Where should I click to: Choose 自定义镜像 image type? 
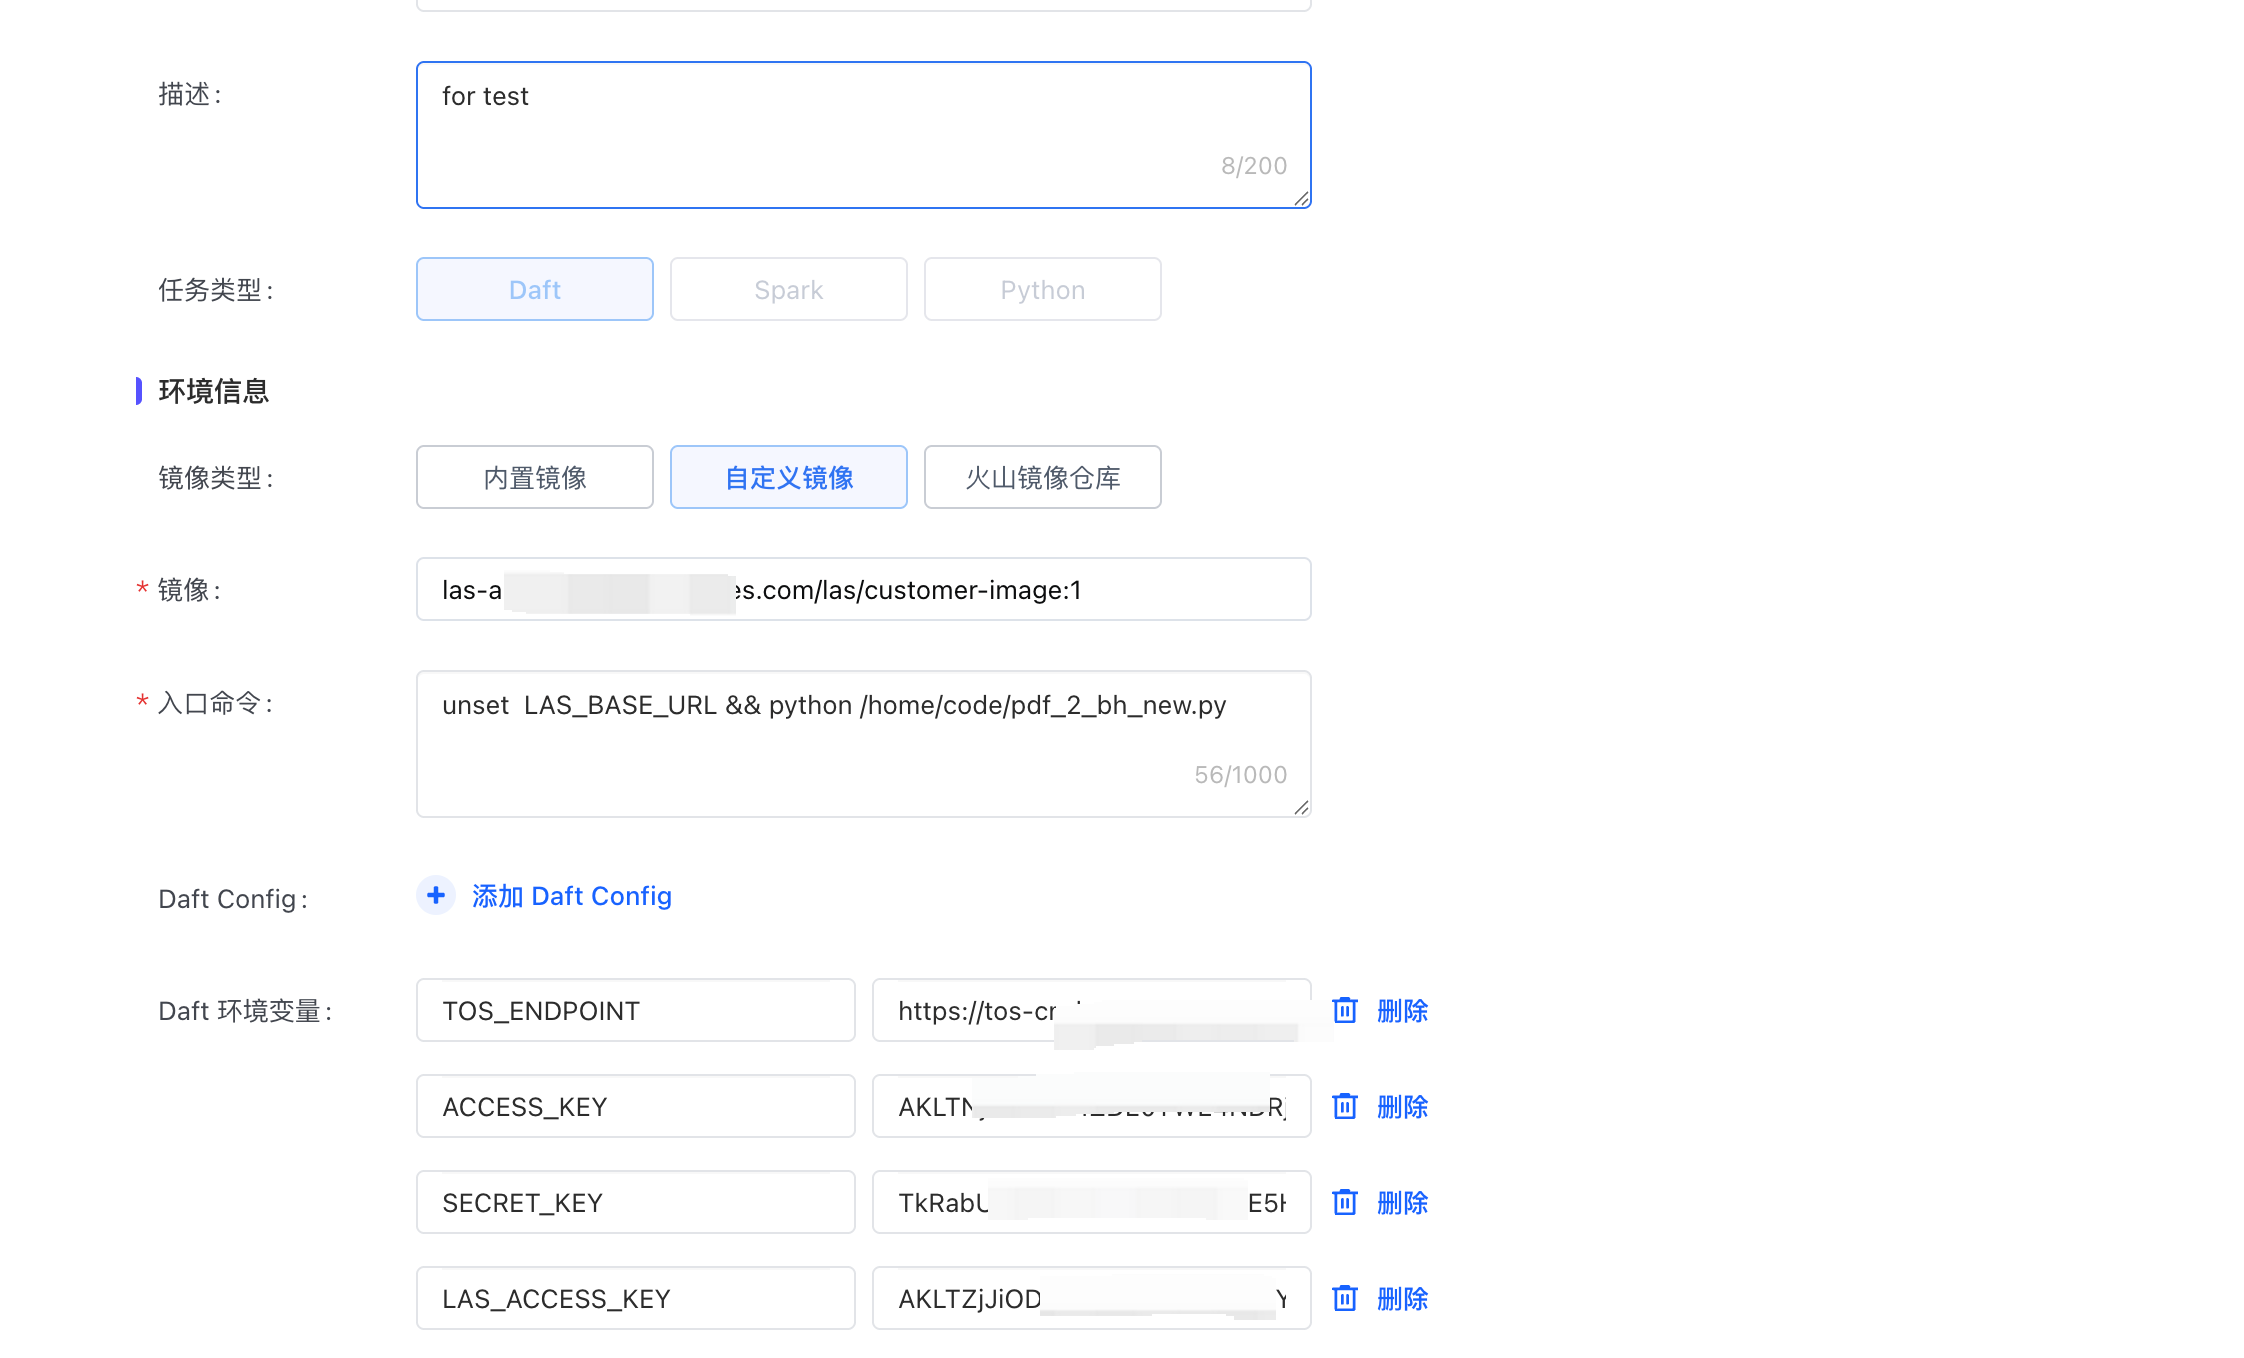coord(789,478)
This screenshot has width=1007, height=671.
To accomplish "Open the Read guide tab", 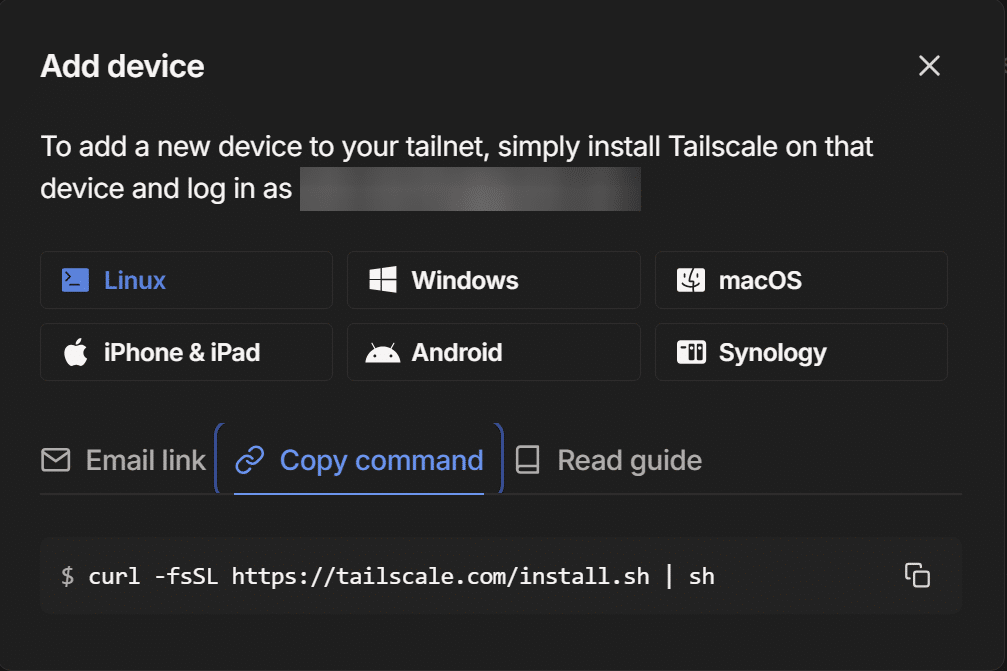I will coord(629,460).
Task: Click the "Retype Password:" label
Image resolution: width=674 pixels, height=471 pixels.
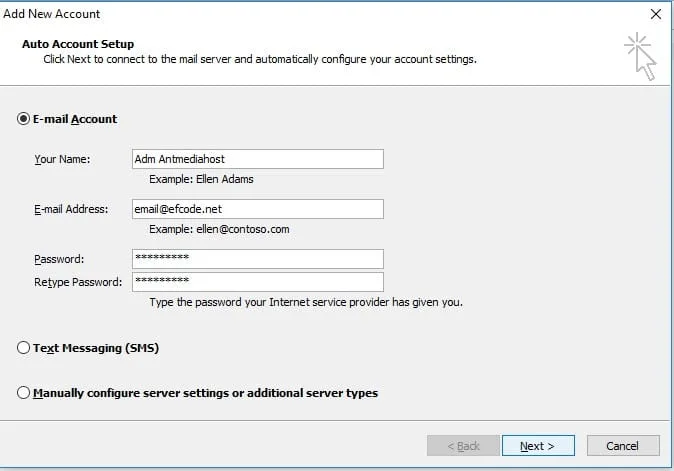Action: pyautogui.click(x=78, y=282)
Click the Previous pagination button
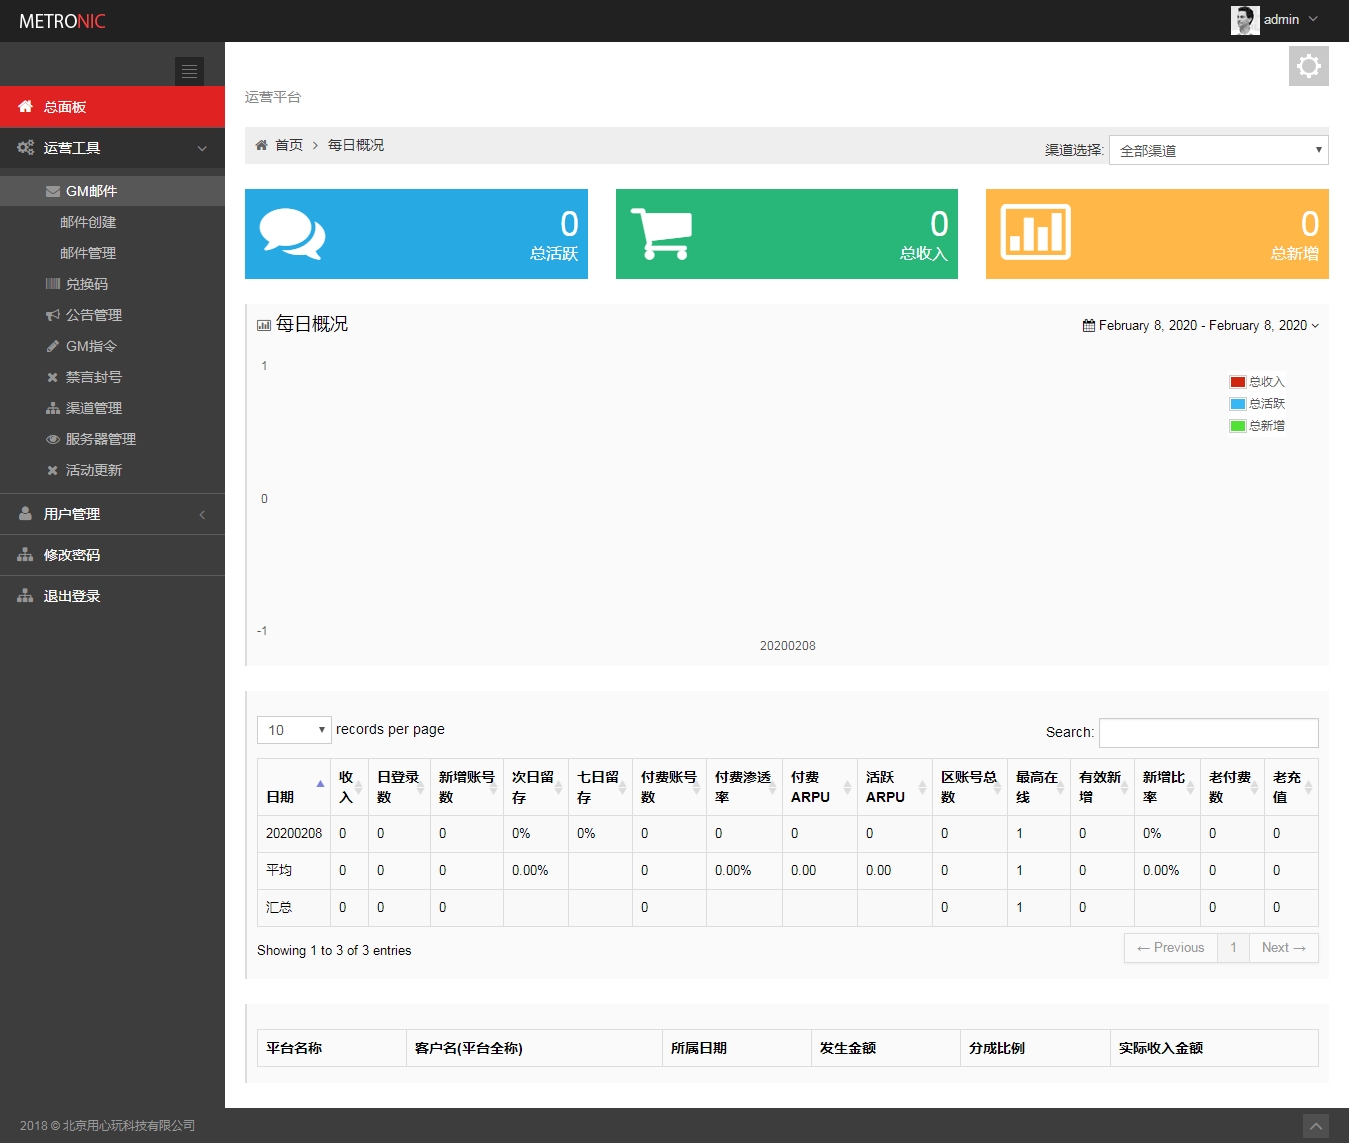This screenshot has width=1349, height=1143. 1170,948
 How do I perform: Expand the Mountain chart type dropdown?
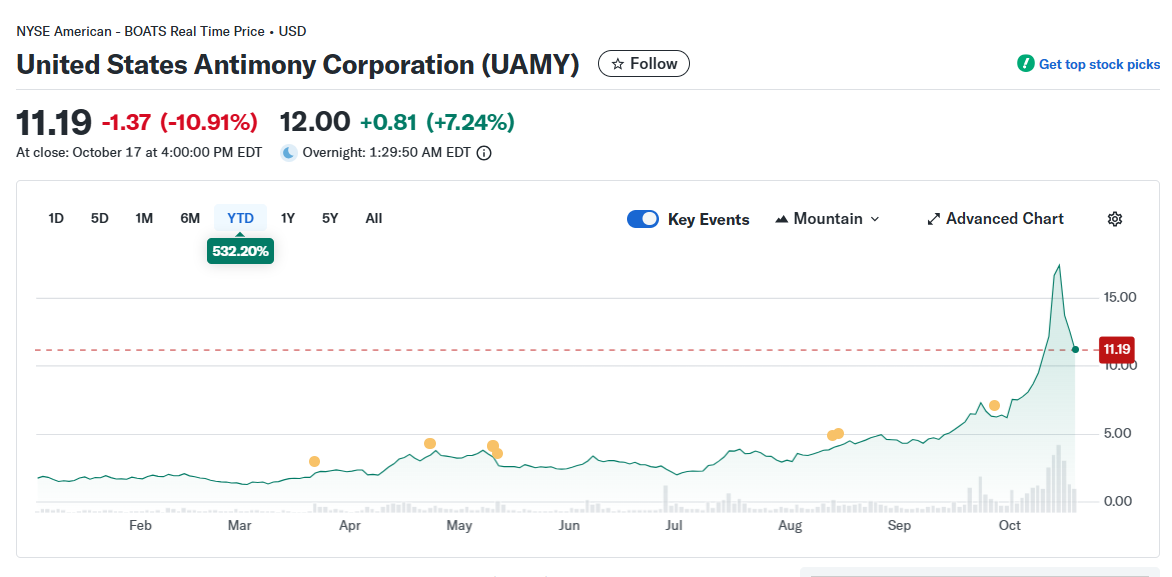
--------------------
STATED PROBLEM: Please rewrite the part of the listing that opens with the line containing "Click the Previous pagination button" and closes at the end of the listing, swapping "dropdown" for "menu" and changing nothing else. Leave the pictures out of your answer.

EXERCISE SOLUTION:
Click the Previous pagination button
This screenshot has width=1349, height=1143. 1170,948
 How do I perform: Expand the Mountain chart type menu?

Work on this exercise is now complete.